| WORK ITEM |
Go through the entries below. Copy each line in which "Switch" appears.

| DATA FOR REVIEW |
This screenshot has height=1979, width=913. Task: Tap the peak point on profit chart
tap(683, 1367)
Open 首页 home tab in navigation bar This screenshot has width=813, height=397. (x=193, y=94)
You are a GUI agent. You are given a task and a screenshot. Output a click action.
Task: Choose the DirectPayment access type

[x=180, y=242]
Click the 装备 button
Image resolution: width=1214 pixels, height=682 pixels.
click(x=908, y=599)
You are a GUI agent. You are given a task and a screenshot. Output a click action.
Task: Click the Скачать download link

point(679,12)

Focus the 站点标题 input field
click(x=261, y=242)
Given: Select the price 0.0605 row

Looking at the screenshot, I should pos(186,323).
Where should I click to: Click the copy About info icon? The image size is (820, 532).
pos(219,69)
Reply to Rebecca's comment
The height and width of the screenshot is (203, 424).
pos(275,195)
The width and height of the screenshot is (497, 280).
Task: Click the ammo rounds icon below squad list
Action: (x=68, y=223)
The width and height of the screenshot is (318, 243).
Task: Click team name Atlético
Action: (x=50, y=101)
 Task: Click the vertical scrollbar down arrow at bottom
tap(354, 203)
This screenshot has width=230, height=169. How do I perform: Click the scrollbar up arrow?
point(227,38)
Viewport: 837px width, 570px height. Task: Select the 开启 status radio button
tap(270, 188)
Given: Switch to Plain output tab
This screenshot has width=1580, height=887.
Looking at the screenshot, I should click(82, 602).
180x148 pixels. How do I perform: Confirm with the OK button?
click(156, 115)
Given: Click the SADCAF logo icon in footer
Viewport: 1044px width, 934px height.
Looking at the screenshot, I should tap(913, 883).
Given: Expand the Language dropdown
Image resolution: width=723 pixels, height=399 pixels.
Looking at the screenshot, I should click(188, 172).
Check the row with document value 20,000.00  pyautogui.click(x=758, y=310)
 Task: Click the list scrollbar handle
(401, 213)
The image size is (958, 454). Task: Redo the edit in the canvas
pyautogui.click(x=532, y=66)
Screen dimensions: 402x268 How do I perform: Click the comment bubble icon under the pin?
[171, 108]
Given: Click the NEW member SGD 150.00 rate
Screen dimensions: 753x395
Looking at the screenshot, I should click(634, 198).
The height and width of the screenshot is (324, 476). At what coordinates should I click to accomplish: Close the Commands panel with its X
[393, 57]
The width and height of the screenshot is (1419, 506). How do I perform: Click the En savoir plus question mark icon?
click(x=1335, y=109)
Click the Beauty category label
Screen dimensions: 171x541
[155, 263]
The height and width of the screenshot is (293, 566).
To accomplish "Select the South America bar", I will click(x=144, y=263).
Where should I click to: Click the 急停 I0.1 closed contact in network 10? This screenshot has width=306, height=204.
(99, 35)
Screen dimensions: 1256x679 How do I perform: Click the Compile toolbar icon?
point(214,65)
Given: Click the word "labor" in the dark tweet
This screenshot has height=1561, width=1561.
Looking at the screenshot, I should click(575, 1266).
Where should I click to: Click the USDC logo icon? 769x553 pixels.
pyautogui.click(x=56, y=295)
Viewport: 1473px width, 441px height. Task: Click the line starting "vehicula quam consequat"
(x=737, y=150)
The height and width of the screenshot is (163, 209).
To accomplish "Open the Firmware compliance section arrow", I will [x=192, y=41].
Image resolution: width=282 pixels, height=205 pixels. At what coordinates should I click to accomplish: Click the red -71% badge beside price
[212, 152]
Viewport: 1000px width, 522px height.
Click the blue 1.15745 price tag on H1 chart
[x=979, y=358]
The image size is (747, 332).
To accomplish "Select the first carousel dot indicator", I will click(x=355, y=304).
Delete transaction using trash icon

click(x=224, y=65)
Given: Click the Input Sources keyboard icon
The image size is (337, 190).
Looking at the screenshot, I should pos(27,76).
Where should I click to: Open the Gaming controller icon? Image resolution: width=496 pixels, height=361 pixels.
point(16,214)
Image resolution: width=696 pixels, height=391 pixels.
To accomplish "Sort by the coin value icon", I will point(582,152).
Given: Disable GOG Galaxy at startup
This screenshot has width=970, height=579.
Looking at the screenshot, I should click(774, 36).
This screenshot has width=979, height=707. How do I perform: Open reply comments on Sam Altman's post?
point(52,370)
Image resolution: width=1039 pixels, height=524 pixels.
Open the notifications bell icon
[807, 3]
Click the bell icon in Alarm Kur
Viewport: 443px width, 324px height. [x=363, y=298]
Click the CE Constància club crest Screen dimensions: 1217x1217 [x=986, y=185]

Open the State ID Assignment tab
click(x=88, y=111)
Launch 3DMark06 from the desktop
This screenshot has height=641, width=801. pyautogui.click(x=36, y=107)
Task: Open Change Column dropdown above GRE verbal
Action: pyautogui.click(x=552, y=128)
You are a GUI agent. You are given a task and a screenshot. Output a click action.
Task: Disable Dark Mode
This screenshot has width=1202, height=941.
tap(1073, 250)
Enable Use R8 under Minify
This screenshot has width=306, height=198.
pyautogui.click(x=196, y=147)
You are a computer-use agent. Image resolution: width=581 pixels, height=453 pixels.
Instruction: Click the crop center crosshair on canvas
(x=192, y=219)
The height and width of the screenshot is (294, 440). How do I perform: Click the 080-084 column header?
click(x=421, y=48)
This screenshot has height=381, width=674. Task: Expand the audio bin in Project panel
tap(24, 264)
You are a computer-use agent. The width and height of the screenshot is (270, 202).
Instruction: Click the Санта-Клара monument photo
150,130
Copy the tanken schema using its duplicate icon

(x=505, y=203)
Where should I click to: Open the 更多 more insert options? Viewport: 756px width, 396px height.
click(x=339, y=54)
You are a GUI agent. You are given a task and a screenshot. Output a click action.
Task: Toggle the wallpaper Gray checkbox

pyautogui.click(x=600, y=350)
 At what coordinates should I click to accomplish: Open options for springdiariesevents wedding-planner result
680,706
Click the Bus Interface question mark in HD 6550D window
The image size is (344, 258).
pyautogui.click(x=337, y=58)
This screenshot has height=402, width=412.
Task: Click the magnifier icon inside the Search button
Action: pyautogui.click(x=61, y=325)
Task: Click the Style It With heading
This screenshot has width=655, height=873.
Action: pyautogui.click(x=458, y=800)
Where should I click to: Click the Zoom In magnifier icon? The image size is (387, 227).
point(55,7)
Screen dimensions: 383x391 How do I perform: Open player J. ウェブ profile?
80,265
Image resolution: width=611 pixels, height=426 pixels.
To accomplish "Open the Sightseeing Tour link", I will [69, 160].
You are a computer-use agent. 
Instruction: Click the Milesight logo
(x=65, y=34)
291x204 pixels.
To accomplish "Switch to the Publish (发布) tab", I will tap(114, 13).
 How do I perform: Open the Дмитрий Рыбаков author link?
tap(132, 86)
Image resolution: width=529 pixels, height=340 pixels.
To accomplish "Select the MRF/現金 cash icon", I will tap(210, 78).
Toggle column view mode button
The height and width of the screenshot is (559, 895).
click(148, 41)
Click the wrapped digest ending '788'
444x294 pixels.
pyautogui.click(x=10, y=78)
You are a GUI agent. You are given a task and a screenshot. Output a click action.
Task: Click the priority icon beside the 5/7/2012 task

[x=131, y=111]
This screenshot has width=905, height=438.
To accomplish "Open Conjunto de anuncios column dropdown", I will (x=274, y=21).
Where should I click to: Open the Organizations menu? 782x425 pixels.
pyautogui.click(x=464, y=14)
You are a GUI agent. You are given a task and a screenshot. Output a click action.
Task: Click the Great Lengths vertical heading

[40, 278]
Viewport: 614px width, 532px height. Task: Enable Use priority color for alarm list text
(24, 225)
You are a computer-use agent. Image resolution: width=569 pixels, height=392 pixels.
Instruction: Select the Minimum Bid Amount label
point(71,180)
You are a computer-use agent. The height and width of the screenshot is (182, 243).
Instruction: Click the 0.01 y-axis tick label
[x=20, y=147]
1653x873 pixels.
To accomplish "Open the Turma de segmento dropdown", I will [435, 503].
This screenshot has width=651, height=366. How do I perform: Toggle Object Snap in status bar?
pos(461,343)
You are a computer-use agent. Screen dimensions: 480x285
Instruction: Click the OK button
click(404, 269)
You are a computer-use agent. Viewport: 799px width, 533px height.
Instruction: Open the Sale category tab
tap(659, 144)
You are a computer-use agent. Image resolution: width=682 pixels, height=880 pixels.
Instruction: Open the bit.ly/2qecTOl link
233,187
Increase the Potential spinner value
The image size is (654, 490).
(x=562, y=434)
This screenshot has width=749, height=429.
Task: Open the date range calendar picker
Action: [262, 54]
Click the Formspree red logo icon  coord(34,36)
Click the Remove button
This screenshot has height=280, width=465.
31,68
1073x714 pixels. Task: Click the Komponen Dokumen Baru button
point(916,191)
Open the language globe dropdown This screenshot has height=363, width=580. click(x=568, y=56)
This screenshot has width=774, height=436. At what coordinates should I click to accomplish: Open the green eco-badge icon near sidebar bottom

| EXPECTED OUTPUT |
Given: Switch to Plain output tab
To accomplish "Switch to the Publish (发布) tab", I will tap(114, 13).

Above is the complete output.